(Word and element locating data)
● ● ● ● ● ● ●

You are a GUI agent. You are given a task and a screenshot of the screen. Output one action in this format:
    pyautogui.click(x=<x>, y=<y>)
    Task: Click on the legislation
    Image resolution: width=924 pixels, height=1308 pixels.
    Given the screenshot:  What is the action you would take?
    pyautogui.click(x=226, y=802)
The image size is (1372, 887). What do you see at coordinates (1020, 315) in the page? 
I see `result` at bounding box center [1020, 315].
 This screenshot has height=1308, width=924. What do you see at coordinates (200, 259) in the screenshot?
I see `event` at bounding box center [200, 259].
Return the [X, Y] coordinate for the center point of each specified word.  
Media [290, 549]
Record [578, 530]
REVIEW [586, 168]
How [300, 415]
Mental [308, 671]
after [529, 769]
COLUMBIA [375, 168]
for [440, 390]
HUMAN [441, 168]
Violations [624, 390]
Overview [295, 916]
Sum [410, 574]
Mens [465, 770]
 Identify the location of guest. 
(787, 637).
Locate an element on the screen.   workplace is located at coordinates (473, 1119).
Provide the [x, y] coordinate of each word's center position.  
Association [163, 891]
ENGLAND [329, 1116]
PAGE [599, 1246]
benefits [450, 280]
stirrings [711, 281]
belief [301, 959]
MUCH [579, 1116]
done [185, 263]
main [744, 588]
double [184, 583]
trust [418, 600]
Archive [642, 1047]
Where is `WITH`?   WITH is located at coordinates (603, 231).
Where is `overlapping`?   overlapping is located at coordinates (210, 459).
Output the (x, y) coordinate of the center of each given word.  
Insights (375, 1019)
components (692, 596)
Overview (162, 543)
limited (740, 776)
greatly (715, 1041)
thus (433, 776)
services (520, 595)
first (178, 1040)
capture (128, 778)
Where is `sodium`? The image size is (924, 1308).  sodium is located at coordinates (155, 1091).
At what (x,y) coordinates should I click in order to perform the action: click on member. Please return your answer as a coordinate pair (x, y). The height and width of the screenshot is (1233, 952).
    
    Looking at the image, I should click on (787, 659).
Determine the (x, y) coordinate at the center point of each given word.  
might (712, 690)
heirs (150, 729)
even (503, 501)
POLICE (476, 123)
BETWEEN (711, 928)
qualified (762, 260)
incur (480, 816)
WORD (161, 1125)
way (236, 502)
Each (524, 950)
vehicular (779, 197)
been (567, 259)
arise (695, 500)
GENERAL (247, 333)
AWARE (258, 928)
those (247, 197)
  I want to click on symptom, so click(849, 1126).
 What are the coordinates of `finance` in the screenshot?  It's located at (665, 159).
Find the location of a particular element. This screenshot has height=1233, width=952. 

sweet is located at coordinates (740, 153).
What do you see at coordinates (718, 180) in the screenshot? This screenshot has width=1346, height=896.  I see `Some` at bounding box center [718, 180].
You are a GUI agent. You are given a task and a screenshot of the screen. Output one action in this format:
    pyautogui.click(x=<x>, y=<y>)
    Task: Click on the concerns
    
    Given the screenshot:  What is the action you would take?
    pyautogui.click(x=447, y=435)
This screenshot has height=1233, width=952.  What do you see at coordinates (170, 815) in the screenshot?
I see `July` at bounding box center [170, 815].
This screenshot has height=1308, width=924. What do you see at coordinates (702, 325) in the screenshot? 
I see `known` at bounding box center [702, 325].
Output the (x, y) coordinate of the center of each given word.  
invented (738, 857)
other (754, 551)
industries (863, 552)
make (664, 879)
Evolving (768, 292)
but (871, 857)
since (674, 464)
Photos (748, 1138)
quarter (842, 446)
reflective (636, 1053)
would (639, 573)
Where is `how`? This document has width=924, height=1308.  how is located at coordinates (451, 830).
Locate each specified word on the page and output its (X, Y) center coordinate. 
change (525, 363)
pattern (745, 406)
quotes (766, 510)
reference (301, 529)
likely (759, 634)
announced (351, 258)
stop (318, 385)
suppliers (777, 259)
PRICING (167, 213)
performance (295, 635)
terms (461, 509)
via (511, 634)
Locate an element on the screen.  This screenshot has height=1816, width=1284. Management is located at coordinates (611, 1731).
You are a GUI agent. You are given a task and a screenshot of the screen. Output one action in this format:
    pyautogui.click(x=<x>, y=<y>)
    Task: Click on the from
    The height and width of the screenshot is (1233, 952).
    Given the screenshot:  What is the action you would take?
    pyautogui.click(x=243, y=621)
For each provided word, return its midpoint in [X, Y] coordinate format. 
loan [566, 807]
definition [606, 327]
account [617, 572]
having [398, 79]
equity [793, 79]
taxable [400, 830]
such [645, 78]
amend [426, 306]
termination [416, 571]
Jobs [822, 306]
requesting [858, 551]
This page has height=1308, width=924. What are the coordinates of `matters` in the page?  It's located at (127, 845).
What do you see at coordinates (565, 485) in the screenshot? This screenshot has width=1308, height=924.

● ● ● ● ● ● ●

Copy out every entry above, keeping each one identical to the original.

You are a GUI agent. You are given a task and a screenshot of the screen. Output one action in this format:
    pyautogui.click(x=<x>, y=<y>)
    Task: Click on the legislation
    Image resolution: width=924 pixels, height=1308 pixels.
    Given the screenshot:  What is the action you would take?
    pyautogui.click(x=226, y=802)
The image size is (1372, 887). What do you see at coordinates (1020, 315) in the page? 
I see `result` at bounding box center [1020, 315].
 This screenshot has height=1308, width=924. What do you see at coordinates (200, 259) in the screenshot?
I see `event` at bounding box center [200, 259].
Return the [X, Y] coordinate for the center point of each specified word.  
Media [290, 549]
Record [578, 530]
REVIEW [586, 168]
How [300, 415]
Mental [308, 671]
after [529, 769]
COLUMBIA [375, 168]
for [440, 390]
HUMAN [441, 168]
Violations [624, 390]
Overview [295, 916]
Sum [410, 574]
Mens [465, 770]
 Identify the location of guest. 
(787, 637).
Locate an element on the screen.   workplace is located at coordinates (473, 1119).
Provide the [x, y] coordinate of each word's center position.  
Association [163, 891]
ENGLAND [329, 1116]
PAGE [599, 1246]
benefits [450, 280]
stirrings [711, 281]
belief [301, 959]
MUCH [579, 1116]
done [185, 263]
main [744, 588]
double [184, 583]
trust [418, 600]
Archive [642, 1047]
Where is `WITH`?   WITH is located at coordinates (603, 231).
Where is `overlapping`?   overlapping is located at coordinates (210, 459).
Output the (x, y) coordinate of the center of each given word.  
Insights (375, 1019)
components (692, 596)
Overview (162, 543)
limited (740, 776)
greatly (715, 1041)
thus (433, 776)
services (520, 595)
first (178, 1040)
capture (128, 778)
Where is `sodium`? The image size is (924, 1308).  sodium is located at coordinates (155, 1091).
At what (x,y) coordinates should I click in order to perform the action: click on member. Please return your answer as a coordinate pair (x, y). The height and width of the screenshot is (1233, 952).
    
    Looking at the image, I should click on (787, 659).
Determine the (x, y) coordinate at the center point of each given word.  
might (712, 690)
heirs (150, 729)
even (503, 501)
POLICE (476, 123)
BETWEEN (711, 928)
qualified (762, 260)
incur (480, 816)
WORD (161, 1125)
way (236, 502)
Each (524, 950)
vehicular (779, 197)
been (567, 259)
arise (695, 500)
GENERAL (247, 333)
AWARE (258, 928)
those (247, 197)
  I want to click on symptom, so click(849, 1126).
 What are the coordinates of `finance` in the screenshot?  It's located at (665, 159).
Find the location of a particular element. This screenshot has height=1233, width=952. 

sweet is located at coordinates (740, 153).
What do you see at coordinates (718, 180) in the screenshot? This screenshot has width=1346, height=896.  I see `Some` at bounding box center [718, 180].
You are a GUI agent. You are given a task and a screenshot of the screen. Output one action in this format:
    pyautogui.click(x=<x>, y=<y>)
    Task: Click on the concerns
    
    Given the screenshot:  What is the action you would take?
    pyautogui.click(x=447, y=435)
This screenshot has height=1233, width=952.  What do you see at coordinates (170, 815) in the screenshot?
I see `July` at bounding box center [170, 815].
This screenshot has height=1308, width=924. What do you see at coordinates (702, 325) in the screenshot? 
I see `known` at bounding box center [702, 325].
Output the (x, y) coordinate of the center of each given word.  
invented (738, 857)
other (754, 551)
industries (863, 552)
make (664, 879)
Evolving (768, 292)
but (871, 857)
since (674, 464)
Photos (748, 1138)
quarter (842, 446)
reflective (636, 1053)
would (639, 573)
Where is `how`? This document has width=924, height=1308.  how is located at coordinates (451, 830).
Locate each specified word on the page and output its (X, Y) center coordinate. 
change (525, 363)
pattern (745, 406)
quotes (766, 510)
reference (301, 529)
likely (759, 634)
announced (351, 258)
stop (318, 385)
suppliers (777, 259)
PRICING (167, 213)
performance (295, 635)
terms (461, 509)
via (511, 634)
Locate an element on the screen.  This screenshot has height=1816, width=1284. Management is located at coordinates (611, 1731).
You are a GUI agent. You are given a task and a screenshot of the screen. Output one action in this format:
    pyautogui.click(x=<x>, y=<y>)
    Task: Click on the from
    The height and width of the screenshot is (1233, 952).
    Given the screenshot:  What is the action you would take?
    pyautogui.click(x=243, y=621)
For each provided word, return its midpoint in [X, Y] coordinate format. 
loan [566, 807]
definition [606, 327]
account [617, 572]
having [398, 79]
equity [793, 79]
taxable [400, 830]
such [645, 78]
amend [426, 306]
termination [416, 571]
Jobs [822, 306]
requesting [858, 551]
This page has height=1308, width=924. What are the coordinates of `matters` in the page?  It's located at (127, 845).
What do you see at coordinates (565, 485) in the screenshot? This screenshot has width=1308, height=924.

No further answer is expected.